Fla. Stat. 784.011 defines an “assault” in the State of Florida. It states:
(1) An “assault” is an intentional, unlawful threat by word or act to do violence to the person of another, coupled with an apparent ability to do so, and doing some act which creates a well-founded fear in such other person that such violence is imminent.
(2) Whoever commits an assault shall be guilty of a misdemeanor of the second degree, punishable as provided in s. 775.082 or s. 775.083.
The Standard Florida Jury Instructions break this crime into three elements that the State must prove beyond a reasonable doubt in order to earn a conviction. They are:
(1) (Defendant) intentionally and unlawfully threatened, either by word or act, to do violence to (victim).
(2) At the time, (defendant) appeared to have the ability to carry out the threat.
(3) The act of (defendant) created in the mind of (victim) a well-founded fear that the violence was about to take place.
If the State fails to prove any of the three elements a jury must find the defendant not guilty.
What is Not an Assault
As mentioned above, in order for an assault to occur, each element must be proven. In an injunction case, Adamczyk v. Herman, 286 So.3d 305 (4th DCA 2019), the Petitioner, Adamcyzk, had an injunction placed against him in the trial court by Herman. In order for the injunction to issue for repeat violence, the trial court had to find at least two separate instances of violence. Of course, an assault would qualify as violence.
While it was clear that there was at least one instance of violence, the Fourth DCA found that there was not a second instance of violence.

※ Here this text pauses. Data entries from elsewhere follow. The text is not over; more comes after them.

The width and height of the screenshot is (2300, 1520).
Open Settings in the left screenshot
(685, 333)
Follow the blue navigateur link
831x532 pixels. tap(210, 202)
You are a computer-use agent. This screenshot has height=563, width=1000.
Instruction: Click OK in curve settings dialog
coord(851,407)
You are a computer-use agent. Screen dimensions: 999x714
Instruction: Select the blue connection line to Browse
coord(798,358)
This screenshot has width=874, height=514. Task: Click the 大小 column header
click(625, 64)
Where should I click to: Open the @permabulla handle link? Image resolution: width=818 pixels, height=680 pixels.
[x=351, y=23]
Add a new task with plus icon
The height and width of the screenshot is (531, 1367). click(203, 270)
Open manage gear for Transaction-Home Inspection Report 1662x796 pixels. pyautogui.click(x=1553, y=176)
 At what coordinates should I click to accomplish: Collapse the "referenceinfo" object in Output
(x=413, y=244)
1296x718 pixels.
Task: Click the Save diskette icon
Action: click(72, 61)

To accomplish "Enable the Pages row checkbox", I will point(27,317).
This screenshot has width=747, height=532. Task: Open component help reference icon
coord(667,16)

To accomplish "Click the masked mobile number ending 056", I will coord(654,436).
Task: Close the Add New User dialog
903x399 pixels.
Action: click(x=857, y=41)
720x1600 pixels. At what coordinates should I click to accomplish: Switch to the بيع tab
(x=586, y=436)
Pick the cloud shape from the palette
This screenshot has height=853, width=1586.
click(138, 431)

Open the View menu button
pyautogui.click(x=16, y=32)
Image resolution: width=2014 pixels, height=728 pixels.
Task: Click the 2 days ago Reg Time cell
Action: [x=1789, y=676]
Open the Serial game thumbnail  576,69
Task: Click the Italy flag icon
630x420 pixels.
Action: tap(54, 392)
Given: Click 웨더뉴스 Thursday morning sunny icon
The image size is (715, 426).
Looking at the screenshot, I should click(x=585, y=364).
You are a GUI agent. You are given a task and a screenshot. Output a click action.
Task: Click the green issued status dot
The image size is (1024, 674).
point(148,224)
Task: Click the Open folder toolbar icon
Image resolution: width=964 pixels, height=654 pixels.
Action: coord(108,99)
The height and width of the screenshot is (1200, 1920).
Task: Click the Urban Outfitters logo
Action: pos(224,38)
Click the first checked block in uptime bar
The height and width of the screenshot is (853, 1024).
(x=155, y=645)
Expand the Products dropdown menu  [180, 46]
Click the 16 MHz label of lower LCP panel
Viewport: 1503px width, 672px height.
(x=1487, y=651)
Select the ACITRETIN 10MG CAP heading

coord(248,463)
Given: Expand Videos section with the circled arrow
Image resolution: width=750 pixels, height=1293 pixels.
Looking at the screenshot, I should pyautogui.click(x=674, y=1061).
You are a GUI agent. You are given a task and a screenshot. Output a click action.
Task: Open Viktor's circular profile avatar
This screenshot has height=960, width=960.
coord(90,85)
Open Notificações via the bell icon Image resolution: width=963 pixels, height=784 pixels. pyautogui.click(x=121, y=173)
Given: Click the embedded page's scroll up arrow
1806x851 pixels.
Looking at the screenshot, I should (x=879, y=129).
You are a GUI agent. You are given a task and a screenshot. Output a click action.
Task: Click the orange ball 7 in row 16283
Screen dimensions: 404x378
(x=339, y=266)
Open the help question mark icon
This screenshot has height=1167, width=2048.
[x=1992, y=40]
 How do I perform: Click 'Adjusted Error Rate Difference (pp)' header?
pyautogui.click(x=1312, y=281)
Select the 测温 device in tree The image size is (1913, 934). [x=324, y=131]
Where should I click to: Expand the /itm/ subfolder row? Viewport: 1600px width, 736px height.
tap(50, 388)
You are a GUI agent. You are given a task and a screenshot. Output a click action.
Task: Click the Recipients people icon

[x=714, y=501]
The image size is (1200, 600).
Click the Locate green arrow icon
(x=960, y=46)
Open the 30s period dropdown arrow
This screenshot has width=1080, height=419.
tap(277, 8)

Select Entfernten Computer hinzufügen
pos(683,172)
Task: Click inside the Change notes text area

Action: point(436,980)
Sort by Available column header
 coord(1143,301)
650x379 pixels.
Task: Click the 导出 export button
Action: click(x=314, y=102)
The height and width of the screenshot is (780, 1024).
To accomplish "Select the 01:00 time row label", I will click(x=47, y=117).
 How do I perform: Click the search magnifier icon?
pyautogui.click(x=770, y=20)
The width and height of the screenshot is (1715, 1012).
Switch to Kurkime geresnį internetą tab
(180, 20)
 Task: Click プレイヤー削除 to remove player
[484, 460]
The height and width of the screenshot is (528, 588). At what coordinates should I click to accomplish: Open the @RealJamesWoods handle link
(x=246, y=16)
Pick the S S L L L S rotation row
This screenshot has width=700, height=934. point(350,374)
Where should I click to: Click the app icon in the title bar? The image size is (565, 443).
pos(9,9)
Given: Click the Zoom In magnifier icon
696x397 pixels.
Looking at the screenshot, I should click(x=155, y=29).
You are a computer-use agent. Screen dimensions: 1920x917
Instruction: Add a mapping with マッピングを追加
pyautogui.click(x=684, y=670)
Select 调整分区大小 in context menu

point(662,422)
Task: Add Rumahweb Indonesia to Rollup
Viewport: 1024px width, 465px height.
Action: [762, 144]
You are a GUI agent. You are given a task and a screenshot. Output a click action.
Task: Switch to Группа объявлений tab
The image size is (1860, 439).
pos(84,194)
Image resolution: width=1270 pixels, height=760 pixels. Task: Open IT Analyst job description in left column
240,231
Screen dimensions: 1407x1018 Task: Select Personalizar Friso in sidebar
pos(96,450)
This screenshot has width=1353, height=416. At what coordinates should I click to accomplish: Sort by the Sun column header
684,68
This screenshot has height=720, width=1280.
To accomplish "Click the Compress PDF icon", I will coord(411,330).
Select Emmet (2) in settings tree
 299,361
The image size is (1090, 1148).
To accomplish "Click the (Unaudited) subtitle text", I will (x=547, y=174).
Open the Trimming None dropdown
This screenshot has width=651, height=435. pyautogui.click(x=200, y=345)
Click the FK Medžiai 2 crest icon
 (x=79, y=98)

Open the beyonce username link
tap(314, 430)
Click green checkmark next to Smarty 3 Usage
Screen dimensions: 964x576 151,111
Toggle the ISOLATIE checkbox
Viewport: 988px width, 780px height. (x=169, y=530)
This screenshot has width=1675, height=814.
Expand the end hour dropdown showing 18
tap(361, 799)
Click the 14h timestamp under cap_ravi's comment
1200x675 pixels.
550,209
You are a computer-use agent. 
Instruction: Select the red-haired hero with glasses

Herman had claimed, and the trial court had surprisingly found, that yelling profanities at Herman qualified as an assault by Adamczyk.
The Court stated, “Although there was testimony that appellant profanely told appellee to get off his property, there was no evidence that appellant threatened violence or that he took some action that could have created a well-founded fear that violence was imminent. This confrontation did not rise to the level of “violence” required to support an injunction under section 784.046(2).”
As such, the Fourth DCA reversed the trial court and vacated the injunction.
Adam Bantner was board certified by the Florida Bar as an expert in criminal trial law in 2016. He has earned numerous other distinctions that qualify him to help you with your assault charge. Call him today at 813.397.3965 to set up your free consultation.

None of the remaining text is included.